Die Funktion wird schrittweise ausgerollt und startet unter anderem direkt in Deutschland. Das VPN lässt sich dabei auch gezielt nur für bestimmte Webseiten aktivieren oder deaktivieren.

Für mehr Übersicht sorgt die neue Split View. Damit lassen sich zwei Webseiten innerhalb eines einzigen Browserfensters nebeneinander darstellen.

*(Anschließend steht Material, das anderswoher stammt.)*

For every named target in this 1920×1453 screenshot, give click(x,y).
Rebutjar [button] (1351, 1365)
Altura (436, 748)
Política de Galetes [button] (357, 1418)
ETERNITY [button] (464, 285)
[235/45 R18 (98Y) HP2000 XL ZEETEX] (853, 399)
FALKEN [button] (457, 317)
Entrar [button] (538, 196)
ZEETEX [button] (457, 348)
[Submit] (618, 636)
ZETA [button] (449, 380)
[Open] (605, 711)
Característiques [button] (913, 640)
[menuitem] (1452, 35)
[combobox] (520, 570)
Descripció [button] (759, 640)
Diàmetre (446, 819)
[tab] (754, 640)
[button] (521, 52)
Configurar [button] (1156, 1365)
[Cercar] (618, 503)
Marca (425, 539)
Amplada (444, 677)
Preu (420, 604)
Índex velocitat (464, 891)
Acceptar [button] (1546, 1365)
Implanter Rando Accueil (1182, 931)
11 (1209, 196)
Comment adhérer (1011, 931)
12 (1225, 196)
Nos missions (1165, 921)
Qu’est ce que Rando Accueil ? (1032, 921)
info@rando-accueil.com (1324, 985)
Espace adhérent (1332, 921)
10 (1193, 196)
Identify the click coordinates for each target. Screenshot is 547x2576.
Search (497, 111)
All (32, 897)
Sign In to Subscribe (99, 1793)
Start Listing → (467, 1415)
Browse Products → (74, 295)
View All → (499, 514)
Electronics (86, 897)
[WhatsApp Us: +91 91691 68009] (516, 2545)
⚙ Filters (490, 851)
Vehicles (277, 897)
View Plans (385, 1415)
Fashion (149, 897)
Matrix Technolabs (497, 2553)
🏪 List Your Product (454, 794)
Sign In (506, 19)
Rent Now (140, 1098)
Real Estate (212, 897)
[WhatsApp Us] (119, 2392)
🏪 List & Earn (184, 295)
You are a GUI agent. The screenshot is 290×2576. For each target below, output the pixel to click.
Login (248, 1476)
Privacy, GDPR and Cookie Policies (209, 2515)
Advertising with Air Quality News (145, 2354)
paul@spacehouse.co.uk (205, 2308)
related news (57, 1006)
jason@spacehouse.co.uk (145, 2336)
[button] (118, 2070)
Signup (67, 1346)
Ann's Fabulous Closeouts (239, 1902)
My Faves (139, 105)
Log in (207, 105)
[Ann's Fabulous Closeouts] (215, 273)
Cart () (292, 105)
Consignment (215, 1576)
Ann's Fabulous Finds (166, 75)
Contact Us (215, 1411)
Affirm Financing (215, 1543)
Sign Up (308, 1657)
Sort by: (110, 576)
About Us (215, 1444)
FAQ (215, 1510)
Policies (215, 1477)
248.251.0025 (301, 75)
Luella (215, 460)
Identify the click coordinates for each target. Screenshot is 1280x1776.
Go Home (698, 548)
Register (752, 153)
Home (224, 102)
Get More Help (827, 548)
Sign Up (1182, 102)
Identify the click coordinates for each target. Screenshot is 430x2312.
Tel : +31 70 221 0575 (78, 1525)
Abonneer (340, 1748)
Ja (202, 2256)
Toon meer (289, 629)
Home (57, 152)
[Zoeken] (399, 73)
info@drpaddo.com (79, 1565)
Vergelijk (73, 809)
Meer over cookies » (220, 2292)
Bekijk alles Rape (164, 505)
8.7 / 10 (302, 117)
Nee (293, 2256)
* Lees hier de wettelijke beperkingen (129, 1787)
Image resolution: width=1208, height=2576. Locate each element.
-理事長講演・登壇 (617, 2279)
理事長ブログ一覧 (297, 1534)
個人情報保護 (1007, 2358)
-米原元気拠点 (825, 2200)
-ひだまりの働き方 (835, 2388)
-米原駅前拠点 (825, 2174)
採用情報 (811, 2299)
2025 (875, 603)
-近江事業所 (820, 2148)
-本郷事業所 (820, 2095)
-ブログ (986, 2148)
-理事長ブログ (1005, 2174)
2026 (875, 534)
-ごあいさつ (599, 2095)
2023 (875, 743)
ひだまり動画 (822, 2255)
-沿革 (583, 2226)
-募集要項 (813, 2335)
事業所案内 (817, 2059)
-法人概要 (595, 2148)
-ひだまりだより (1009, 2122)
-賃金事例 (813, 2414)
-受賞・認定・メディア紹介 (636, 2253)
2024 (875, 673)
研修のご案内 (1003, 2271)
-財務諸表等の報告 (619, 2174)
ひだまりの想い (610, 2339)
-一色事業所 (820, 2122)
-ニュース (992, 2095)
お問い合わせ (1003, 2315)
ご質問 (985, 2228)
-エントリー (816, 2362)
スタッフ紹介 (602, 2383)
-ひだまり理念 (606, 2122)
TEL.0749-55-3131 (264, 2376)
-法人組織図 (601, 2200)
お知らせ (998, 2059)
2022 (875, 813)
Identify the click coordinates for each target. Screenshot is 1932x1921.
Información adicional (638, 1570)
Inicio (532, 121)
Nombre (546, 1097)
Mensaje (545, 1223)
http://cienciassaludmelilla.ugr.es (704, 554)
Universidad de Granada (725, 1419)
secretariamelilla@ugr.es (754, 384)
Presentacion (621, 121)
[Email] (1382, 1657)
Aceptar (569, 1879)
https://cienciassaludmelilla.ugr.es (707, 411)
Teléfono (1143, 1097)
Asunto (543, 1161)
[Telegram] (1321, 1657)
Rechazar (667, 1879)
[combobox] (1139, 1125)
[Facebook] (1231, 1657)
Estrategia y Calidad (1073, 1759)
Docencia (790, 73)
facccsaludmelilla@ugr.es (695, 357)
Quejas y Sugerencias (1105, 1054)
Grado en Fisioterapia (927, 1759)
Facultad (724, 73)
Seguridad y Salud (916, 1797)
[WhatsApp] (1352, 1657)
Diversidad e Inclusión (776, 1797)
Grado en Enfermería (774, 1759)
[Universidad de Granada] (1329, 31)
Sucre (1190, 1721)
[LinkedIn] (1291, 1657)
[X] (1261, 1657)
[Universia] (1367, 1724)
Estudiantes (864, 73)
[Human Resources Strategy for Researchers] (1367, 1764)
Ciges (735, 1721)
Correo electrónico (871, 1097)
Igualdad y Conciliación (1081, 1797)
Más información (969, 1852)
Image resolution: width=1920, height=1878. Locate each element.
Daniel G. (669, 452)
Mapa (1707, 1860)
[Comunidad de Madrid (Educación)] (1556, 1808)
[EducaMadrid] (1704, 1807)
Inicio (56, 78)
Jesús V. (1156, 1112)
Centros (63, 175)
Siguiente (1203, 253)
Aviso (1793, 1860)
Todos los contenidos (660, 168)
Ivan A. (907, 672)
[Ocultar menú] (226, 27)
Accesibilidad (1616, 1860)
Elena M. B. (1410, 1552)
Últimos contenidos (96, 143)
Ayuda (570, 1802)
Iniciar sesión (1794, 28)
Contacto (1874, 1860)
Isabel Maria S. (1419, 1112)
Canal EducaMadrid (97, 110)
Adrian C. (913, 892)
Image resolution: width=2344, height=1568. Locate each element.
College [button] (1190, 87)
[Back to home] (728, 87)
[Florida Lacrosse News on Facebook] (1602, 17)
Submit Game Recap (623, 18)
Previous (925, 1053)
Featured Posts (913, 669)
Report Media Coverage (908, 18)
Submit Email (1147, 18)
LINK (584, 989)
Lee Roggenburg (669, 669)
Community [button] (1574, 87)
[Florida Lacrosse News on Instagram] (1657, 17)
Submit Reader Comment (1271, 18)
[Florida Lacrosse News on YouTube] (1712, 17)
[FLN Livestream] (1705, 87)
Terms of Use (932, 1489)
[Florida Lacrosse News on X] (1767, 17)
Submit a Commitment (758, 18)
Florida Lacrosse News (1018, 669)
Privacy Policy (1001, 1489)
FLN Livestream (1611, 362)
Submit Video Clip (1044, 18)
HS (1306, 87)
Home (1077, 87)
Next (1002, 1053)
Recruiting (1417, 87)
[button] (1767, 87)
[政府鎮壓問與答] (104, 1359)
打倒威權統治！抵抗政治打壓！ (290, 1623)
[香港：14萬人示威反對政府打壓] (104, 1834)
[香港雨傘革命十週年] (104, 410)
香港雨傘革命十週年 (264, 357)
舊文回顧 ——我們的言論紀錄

Das dürfte besonders beim Vergleichen von Informationen oder bei der Recherche hilfreich sein. Man wählt einfach Tabs aus und ordnet sie entsprechend an. Auch bei der Performance von PDF-Dateien hat Mozilla geschraubt, diese sollen dank Hardwarebeschleunigung nun spürbar schneller laden.
Sicherheitstechnisch geht der Browser rigoroser gegen potenzielle Bedrohungen vor. Webseiten, die via SafeBrowsing als bösartig eingestuft sind, werden automatisch blockiert, wenn sie versuchen, Benachrichtigungen zu senden. Bestehende Berechtigungen werden hierbei dauerhaft entzogen, was vor allem Spam und Phishing-Versuche über diesen Kanal unterbinden soll. Wer Inhalte teilen möchte, kann sich über das Anpassen-Menü nun einen Teilen-Button in die Werkzeugleiste ziehen, der die nativen Sharing-Optionen von Windows und macOS nutzt. Die lokale Übersetzungsfunktion wurde zudem um Bosnisch, Norwegisch Bokmål, Serbisch und Thai erweitert.

Wer gerne Funktionen testet, findet in den Firefox Labs jetzt Tab-Notizen. Damit lassen sich kleine Gedächtnisstützen direkt an eine Webseite heften. Auch optisch gibt es Anpassungen, so präsentieren sich die Fehlerseiten in einem frischen Gewand. Das neue TrustPanel in der Adressleiste bündelt Datenschutz- und Sicherheitseinstellungen an einem Ort. Unter Linux setzt Firefox nun standardmäßig auf den XDG Portal File Picker anstelle der GTK3-Variante. Entwickler dürfen sich im Storage Inspector über eine neue Schaltfläche zum Löschen aller Einträge freuen. Das Update wird wie üblich automatisch verteilt oder kann manuell angestoßen werden.